I hesitated. Should I tell him about my condition? What if he changed after knowing? Most people wouldn’t be able to accept me if I told them, even my friends. I lost nearly all my friends after being diagnosed with bipolar. Most would just judge me for having a mental illness. They didn’t understand when I suddenly shut myself off from them. Even my family couldn’t accept it.

“I have bipolar, Rai.” At last, I told him. I wanted to know how he would react if he were just like most men I knew. It was better for him to know now rather than later.

“Bipolar? As in extreme mood swing?” He asked. His thumb stopped stroking my hand.

“Yes, Rai,” I whispered and looked at our hands, not daring to look at him, scared of looking at his expression. What if he was disgusted?

“What happened, Princess? I mean, what triggered it? And how long have you known?” He asked as he touched my chin and tilted my head gently so I could look at him. As I was looking at him, his thumb started caressing my cheek.

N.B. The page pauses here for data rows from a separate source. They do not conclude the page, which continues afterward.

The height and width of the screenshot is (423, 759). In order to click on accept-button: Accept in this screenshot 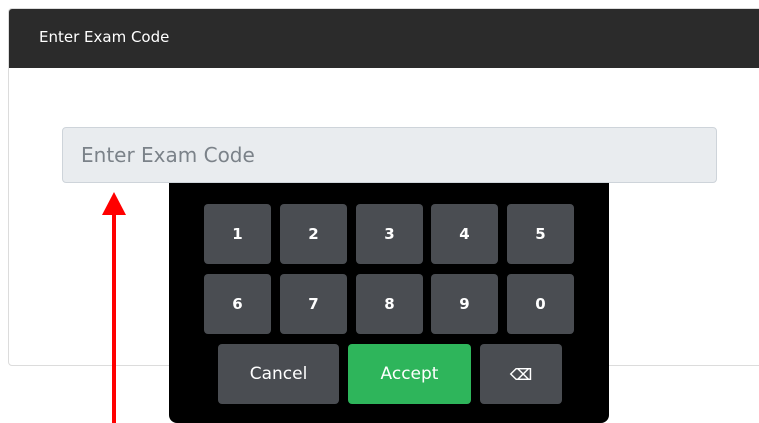, I will do `click(410, 374)`.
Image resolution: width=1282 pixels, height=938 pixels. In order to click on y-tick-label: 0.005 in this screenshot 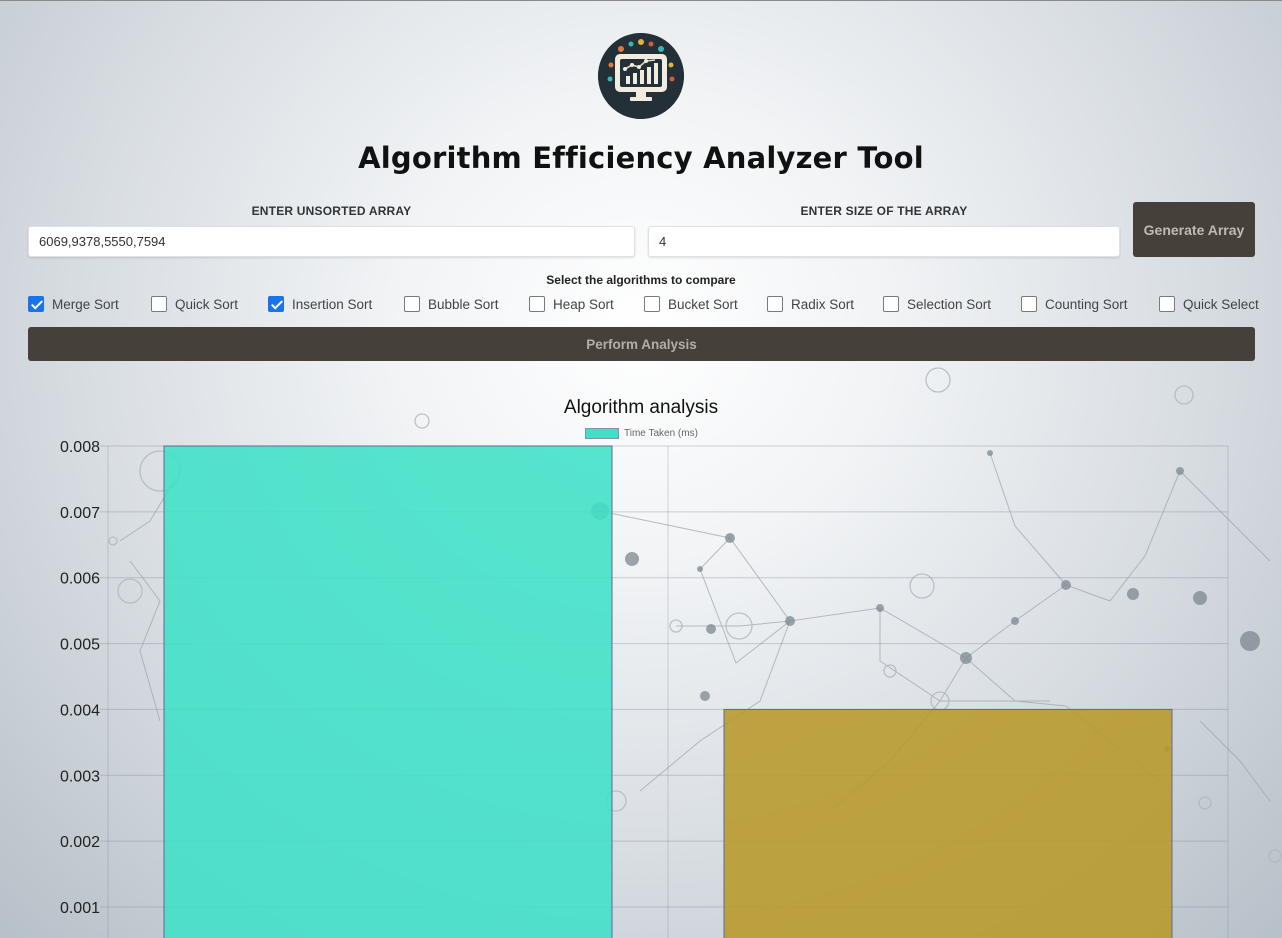, I will do `click(80, 646)`.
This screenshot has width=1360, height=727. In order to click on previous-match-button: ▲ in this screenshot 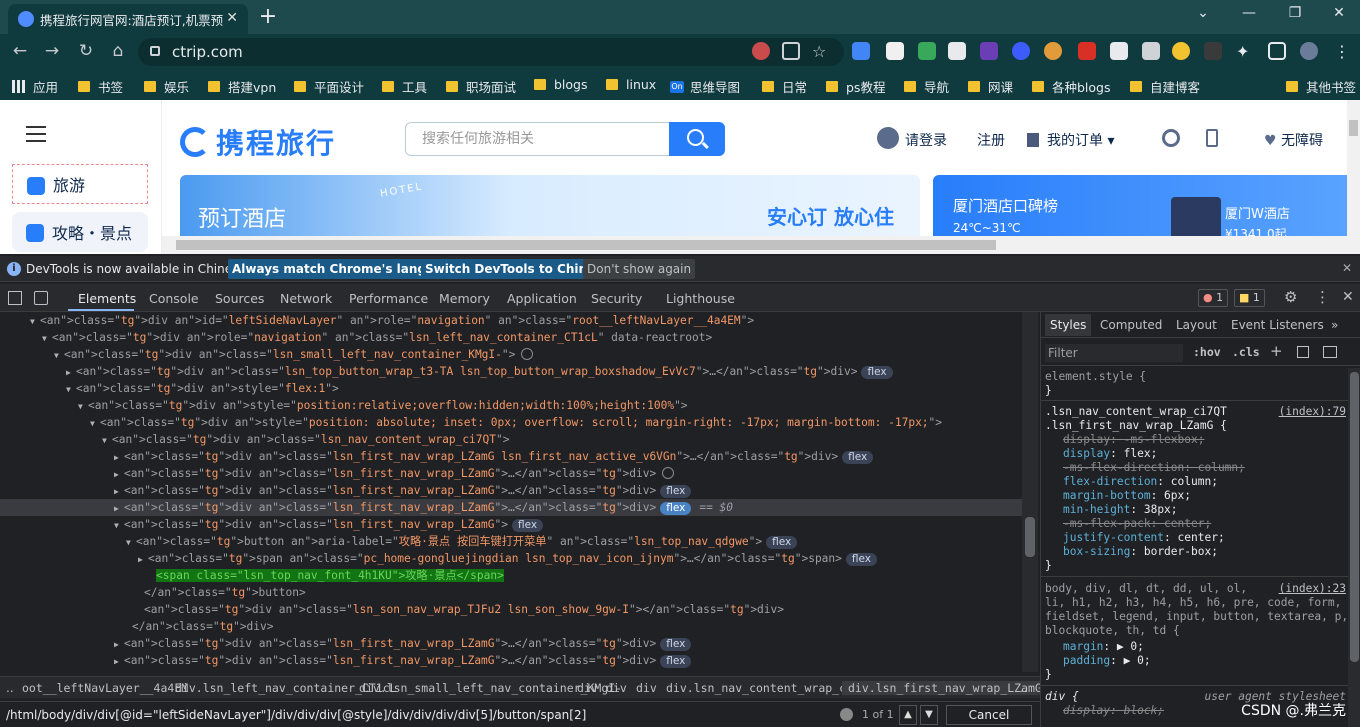, I will do `click(908, 715)`.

Looking at him, his gaze warmth, as if he was looking into my soul, I told him everything. Things I’d never told anyone at all, not even my family. He sat there listening quietly while I told him about my demon. One of my ex-boyfriends used to abuse me physically and emotionally and let his friends have their ways with me. At that point, he stood up and slammed his fist against his wardrobe. I jumped at the sudden noise. I was shocked and scared. His demeanor changed. He was furious.

“How could someone do that to you?! What kind of monsters dared do that kind of stuff to my Princess?! If they are here right now, I will kill them myself.” His voice was full of fury.

I was scared of this side of him that I didn’t realize he had called me his princess. He tried to touch me, but I flinched. He took a few deep breaths and changed to the Rai that I knew - the warm, soft and gentle Rai. He kneeled in front of me and caressed my cheek.

“Please don't be afraid of me, Princess.” He whispered, tucking my hair behind my ear.

He then sat down next to me and hugged me. His hug was the opposite of him. It wasn’t soft and gentle, but one that was quite forceful and tight, while telling me that he would protect me from then on and that he was sorry I had to experience all those horrible things.

“You must be terrified to have gone through all those horrible things alone, Princess.” He stroked my hair.

Maybe because I’d never really cried about it, or maybe because looking at Rai being Rai, his gaze so tender, his hug was like none I had ever felt, that I began crying. All the while, Rai just held me without saying anything. He wiped away my tears; he kissed away my tears. The gentler he was, the more tears rolled down my eyes.

Since then, my relationship with Rai blossomed. We texted less, but we talked more on the phone. He became more open, he laughed more, and he changed. I changed too. I trusted him with stories that I had never dreamt of sharing with anyone and every feeling I was experiencing. Even when I had fights with my mom or sister and felt like killing myself, I always called Rai. He would always calm me down and talk me out of harming myself. Having bipolar had really changed me. There was no in-between, only manic or depressive, and Rai was able to handle me when even my own mom could not.

Starting from that day, I spent nearly every day with them, sometimes staying over at Damian’s place, in one of the guests’ bedrooms. During the day, we went to the mall or some restaurants together, the three of us or just Rai and I. Strangely, I’d never gone out with Damian, just the two of us alone, without Rai, though I had never really thought about it too much.